Two stories that cropped up today call attention to the fact that -- for nearly eight years -- Muslims have been praying on "sacred ground" a few steps away from where American Airlines Flight 77 slammed a giant hole in the Pentagon on September 11th.
Muslims, Jews, Catholics, Protestants, Mormons and Episcopalians regularly hold services in the multifaith chapel that was dedicated in November 2002 after reconstruction of the section of the Pentagon hit by Islamist hijackers on September 11, 2001.
"I've been here four years next month and the chapel and its function and role have never been an issue," George Wright, an Army spokesman at the Pentagon, said on Thursday.
Petula Dvorak in today's Washington Post Metro section explains "In this Pentagon chapel, Muslims can unroll their prayer mats once a day and give praise to Allah. On Fridays, they bring in an imam to conduct a service."

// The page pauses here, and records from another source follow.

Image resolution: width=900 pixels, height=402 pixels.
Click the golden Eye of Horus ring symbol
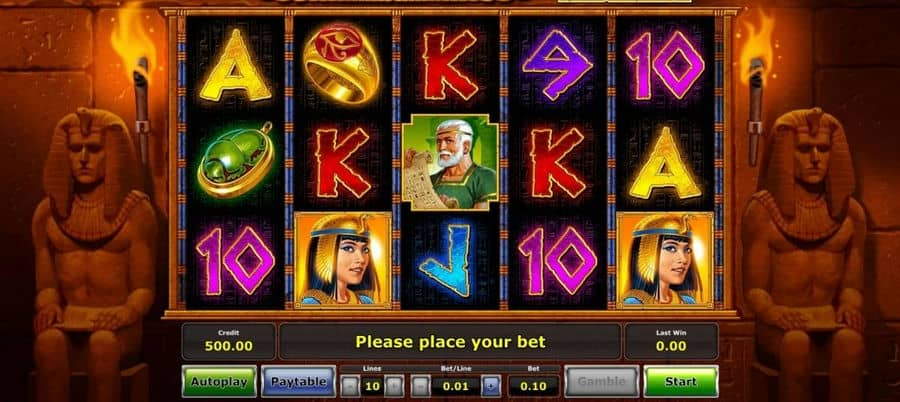pyautogui.click(x=342, y=64)
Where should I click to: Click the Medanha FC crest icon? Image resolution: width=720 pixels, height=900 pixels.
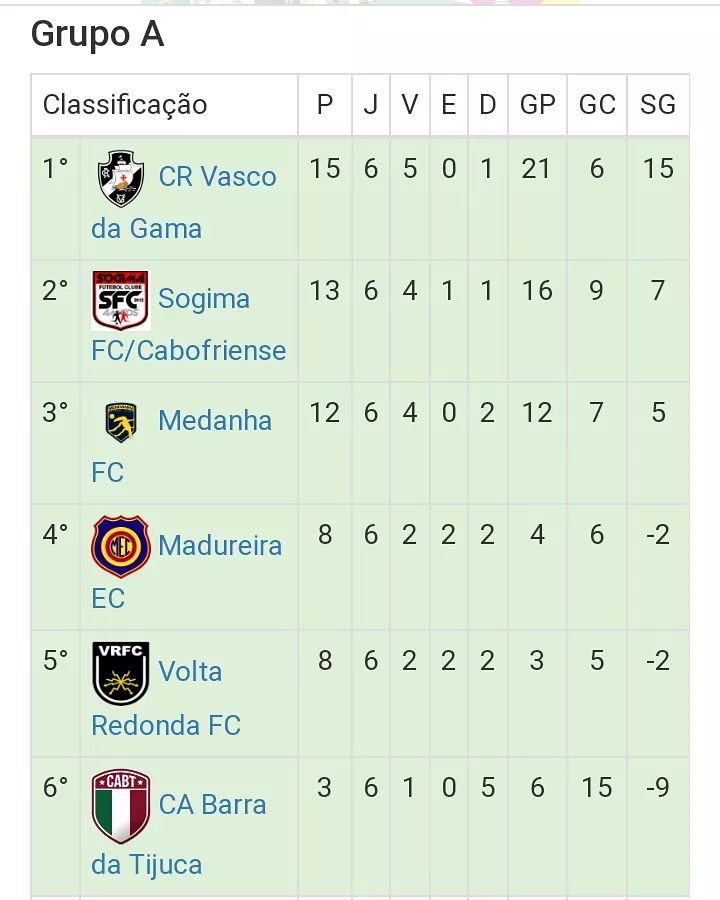pyautogui.click(x=121, y=422)
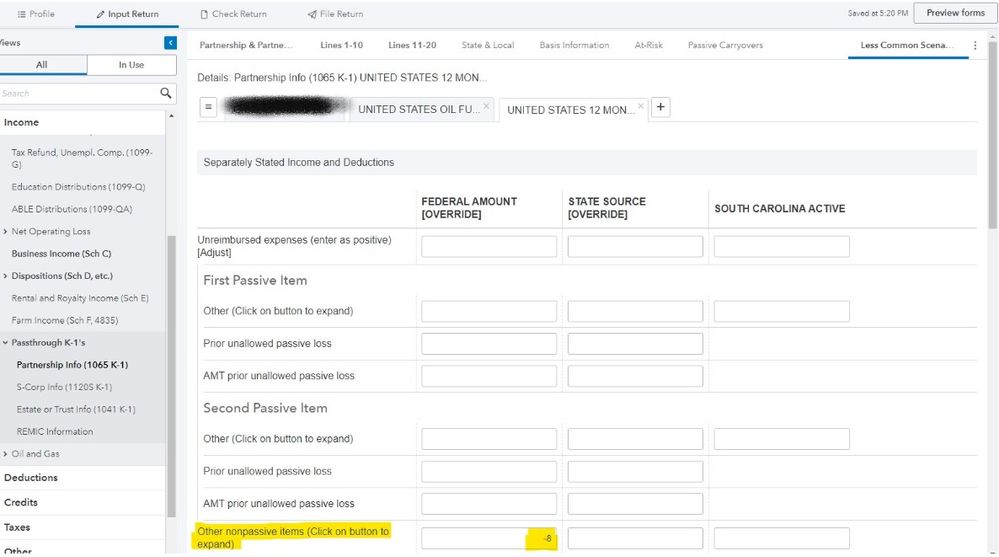Open the S-Corp Info (1120S K-1) screen
Image resolution: width=999 pixels, height=557 pixels.
click(64, 387)
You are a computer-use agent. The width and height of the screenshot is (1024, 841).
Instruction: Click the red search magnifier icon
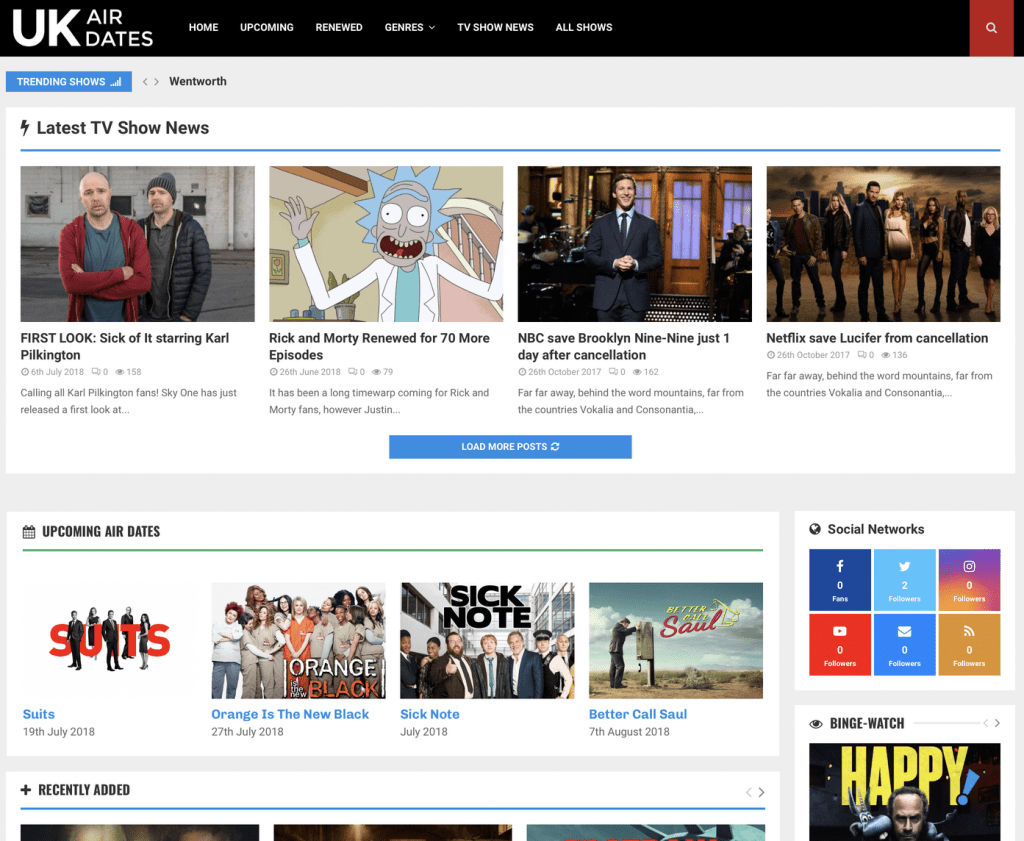tap(991, 28)

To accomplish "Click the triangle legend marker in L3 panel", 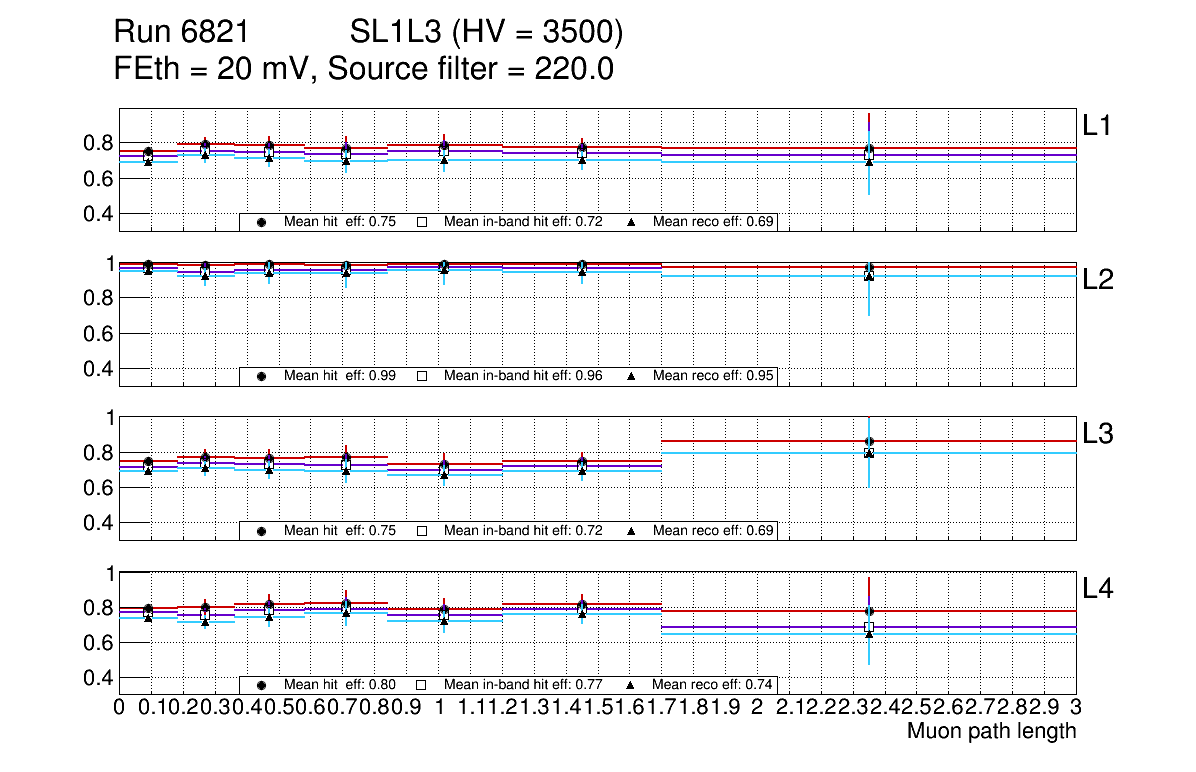I will point(631,531).
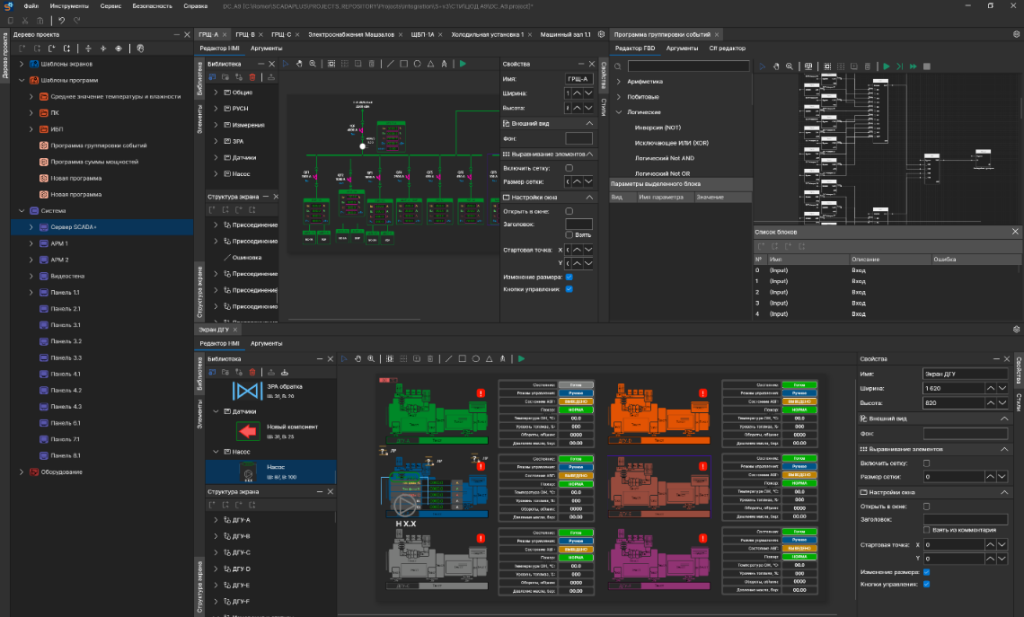Screen dimensions: 1024x617
Task: Click the green Run button in FBD editor toolbar
Action: pyautogui.click(x=886, y=65)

She wonders, where's the outrage?
"Nope, never heard a word about it," folks in the Pentagon chaplain's office told me Thursday after we visited the crash site memorial and the chapel next to it. "No one has had a problem with it."
[...]
As we were talking about the 3,500 Muslim service members, one of the chaplains
told me that there are plenty of U.S. military facilities across the globe that have spaces dedicated to Muslim services, not just interfaith chapels. "On bases in Iraq and so forth, we have mosques," he said. "No one has ever raised any concern about that."
Dvorak concludes with a statement framed as a question: "Why should anyone?"